Circa 200 persone, comprese famiglie con bambini, sono state allontanate mentre le fiamme si propagavano tra le strutture. Sul posto sono intervenuti i vigili del fuoco insieme alla Polizia nazionale, alla Polizia locale e alle Forze armate spagnole. L'incendio è stato domato dopo circa due ore e non risultano feriti. Le strutture industriali non avrebbero riportato danni rilevanti.

Le cause restano da chiarire. Una delle ipotesi al vaglio degli investigatori è che il fuoco possa essere partito accidentalmente da una delle piccole fiamme utilizzate nell'accampamento per cucinare, riscaldarsi o illuminare le tende. Alcune delle famiglie presenti, tuttavia, contestano questa ricostruzione e chiedono che venga accertata ogni possibile responsabilità.

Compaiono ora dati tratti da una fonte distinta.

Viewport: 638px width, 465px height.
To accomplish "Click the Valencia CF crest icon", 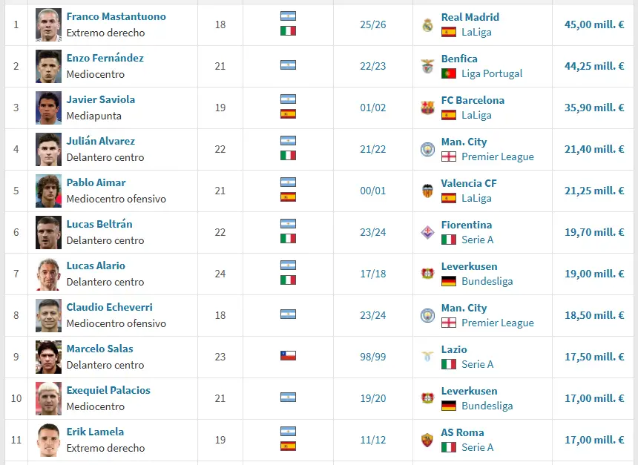I will tap(427, 191).
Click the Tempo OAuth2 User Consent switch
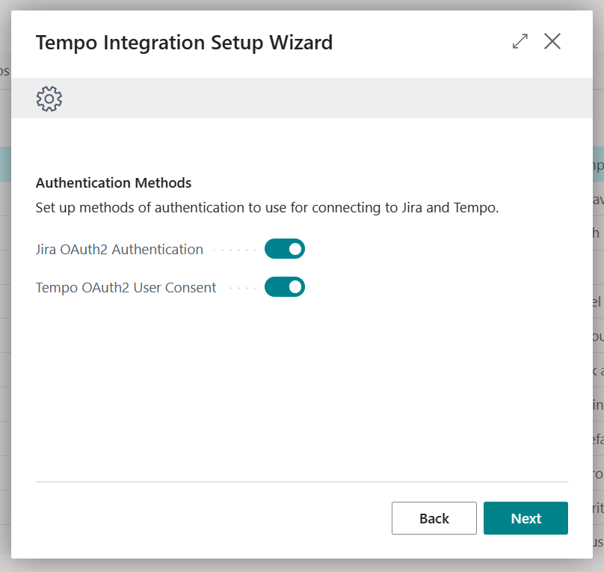This screenshot has width=604, height=572. (x=284, y=286)
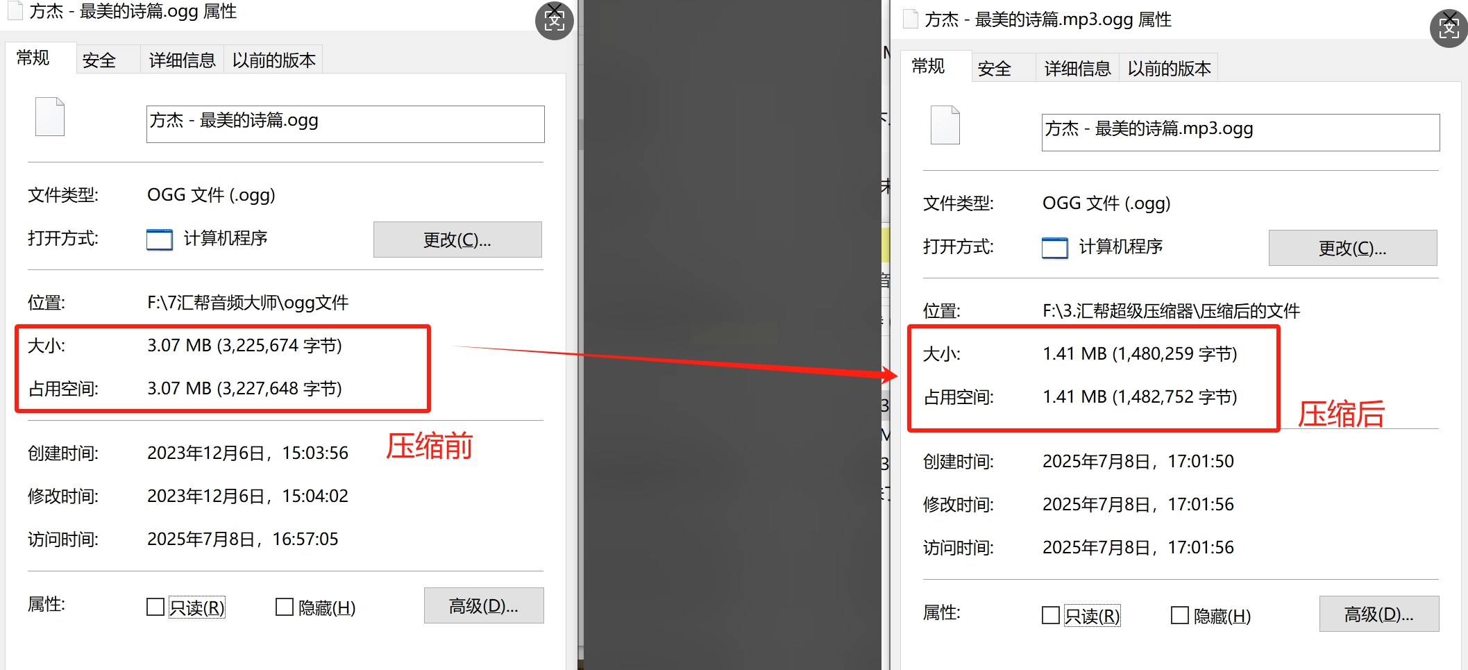1468x670 pixels.
Task: Click the right 计算机程序 app icon
Action: click(1055, 248)
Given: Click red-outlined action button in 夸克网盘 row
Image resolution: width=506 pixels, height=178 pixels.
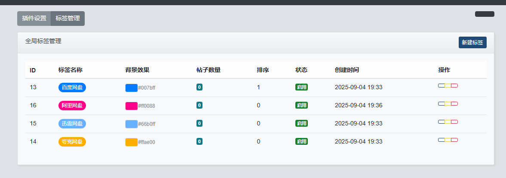Looking at the screenshot, I should [x=454, y=140].
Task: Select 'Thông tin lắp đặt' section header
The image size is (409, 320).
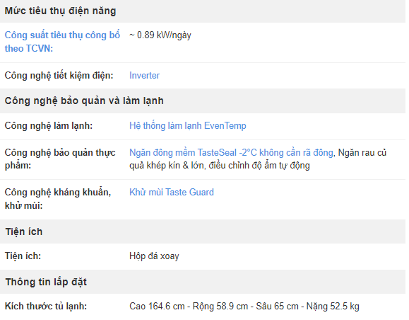Action: 46,282
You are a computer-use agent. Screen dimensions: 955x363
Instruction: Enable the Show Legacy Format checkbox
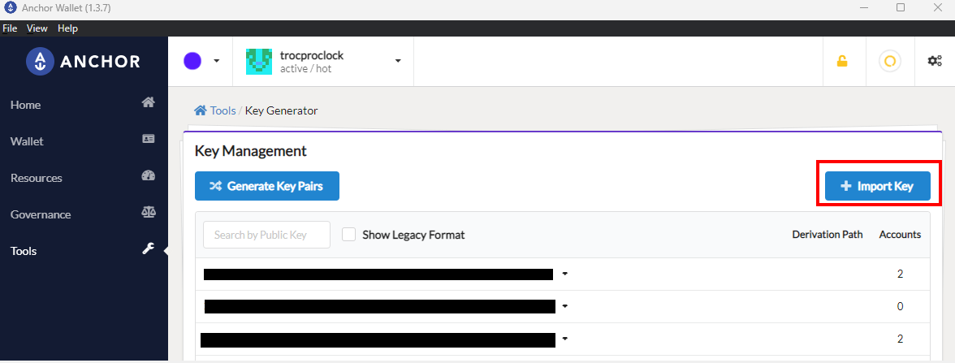[x=348, y=235]
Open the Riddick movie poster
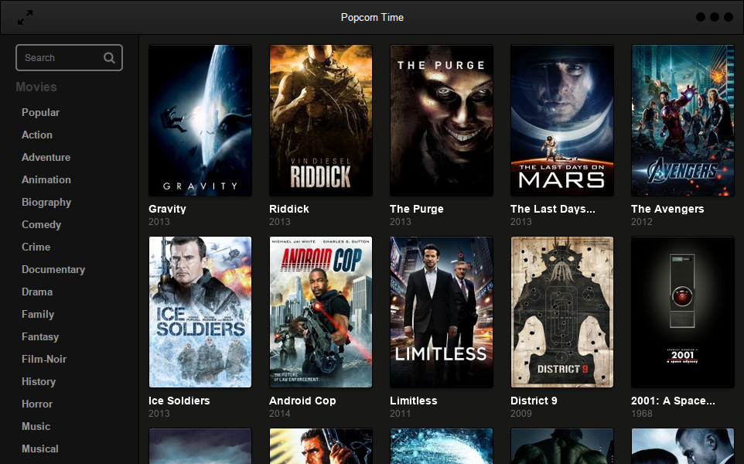Viewport: 744px width, 464px height. (x=320, y=120)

Auto e cassonetti in fiamme nella città

Quello del Tarajal non è stato l'unico intervento della notte. Altri incendi sono stati segnalati nel Polígono Virgen de África e nei pressi del Polideportivo Díaz-Flor, dove sono stati danneggiati veicoli e contenitori per i rifiuti. Il bilancio complessivo fornito dai servizi antincendio è di 42 baracche, otto mezzi e quattro cassonetti distrutti.

Per uno dei roghi avvenuti fuori dall'accampamento è stato fermato un dipendente della società pubblica di pulizia Servilimpce. Secondo quanto riferito da fonti ufficiali alla stampa spagnola, l'uomo è sospettato anche in relazione ad altri incendi verificatisi durante la settimana. Al momento non è stata invece stabilita alcuna connessione tra il suo arresto e il rogo che ha devastato le baracche dei migranti al Tarajal.

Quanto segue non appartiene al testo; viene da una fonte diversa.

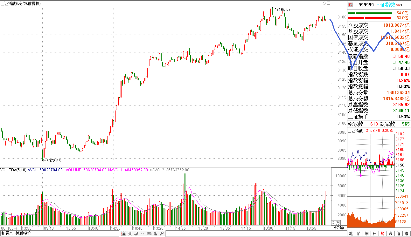The width and height of the screenshot is (411, 237).
Task: Click the Wubi input method icon
Action: coord(123,234)
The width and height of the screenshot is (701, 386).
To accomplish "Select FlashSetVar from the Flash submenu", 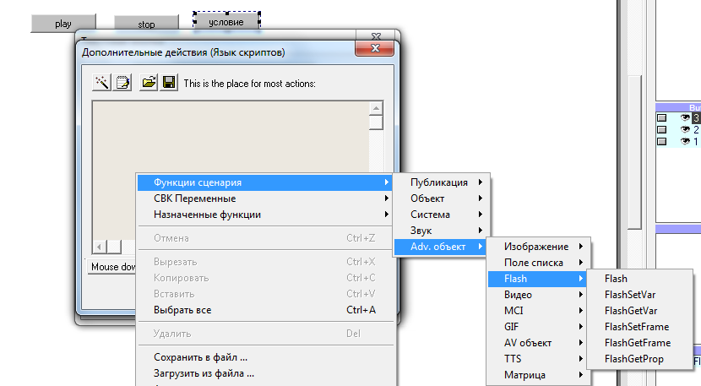I will tap(629, 295).
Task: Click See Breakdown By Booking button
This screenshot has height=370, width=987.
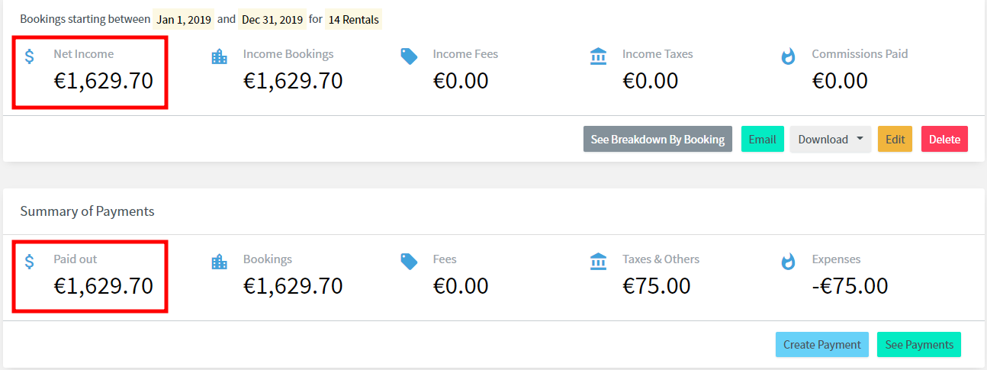Action: tap(657, 139)
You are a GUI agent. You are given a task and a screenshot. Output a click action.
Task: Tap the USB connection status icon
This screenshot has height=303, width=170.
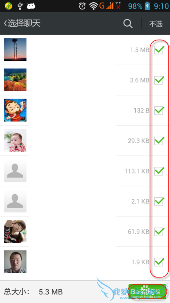click(20, 6)
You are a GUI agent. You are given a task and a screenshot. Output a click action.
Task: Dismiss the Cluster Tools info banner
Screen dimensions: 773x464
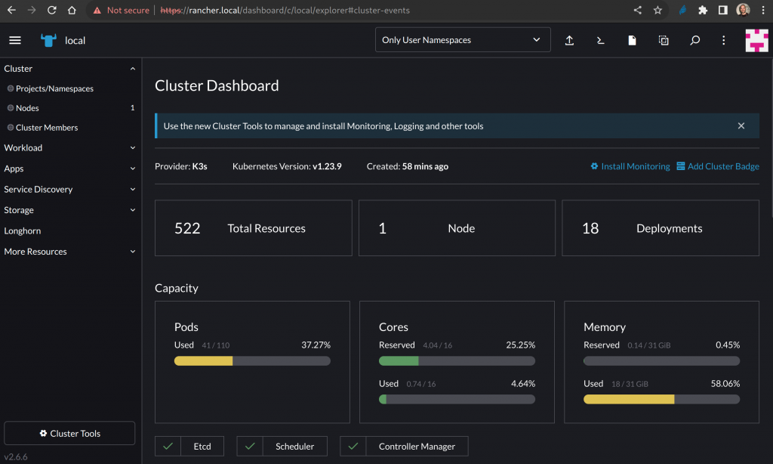[x=741, y=126]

L'attacco agli accampamenti e il bambino ferito

La nuova notte di emergenza arriva a pochi giorni da un episodio che aveva già fatto salire la tensione. Martedì un gruppo di persone incappucciate avrebbe raggiunto durante la notte alcune tende del Tarajal, lanciando pietre contro le famiglie che dormivano all'interno.

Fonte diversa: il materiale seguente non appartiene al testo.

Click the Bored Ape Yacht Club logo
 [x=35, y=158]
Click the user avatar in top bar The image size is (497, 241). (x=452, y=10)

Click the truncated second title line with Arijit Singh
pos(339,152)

Un bambino di sei anni è rimasto gravemente ferito dopo essere stato colpito da pallini esplosi con un'arma ad aria compressa mentre si trovava nella tenda insieme ai genitori e al fratello. È stato soccorso dalla polizia e trasportato in ospedale. Secondo la denuncia presentata dalla madre, durante l'aggressione sarebbero state pronunciate anche minacce in dariya, la variante colloquiale dell'arabo diffusa in Marocco, con riferimenti alla possibilità di dare fuoco agli accampamenti.

Una crisi che continua a pesare su Ceuta

A oltre un mese dagli arrivi del 30 e 31 luglio, Ceuta continua a fare i conti con una pressione eccezionale sulle strutture di accoglienza. Centinaia di persone hanno trascorso settimane in sistemazioni precarie, mentre le autorità stanno cercando di trasferire progressivamente donne, minori e nuclei familiari verso strutture organizzate.

Le forze di sicurezza stanno ora lavorando su più fronti per ricostruire le cause degli incendi e chiarire le responsabilità dell'aggressione contro le tende. L'obiettivo degli investigatori è anche stabilire se esistano collegamenti tra episodi che, negli ultimi giorni, hanno alimentato un clima sempre più difficile nella città di confine.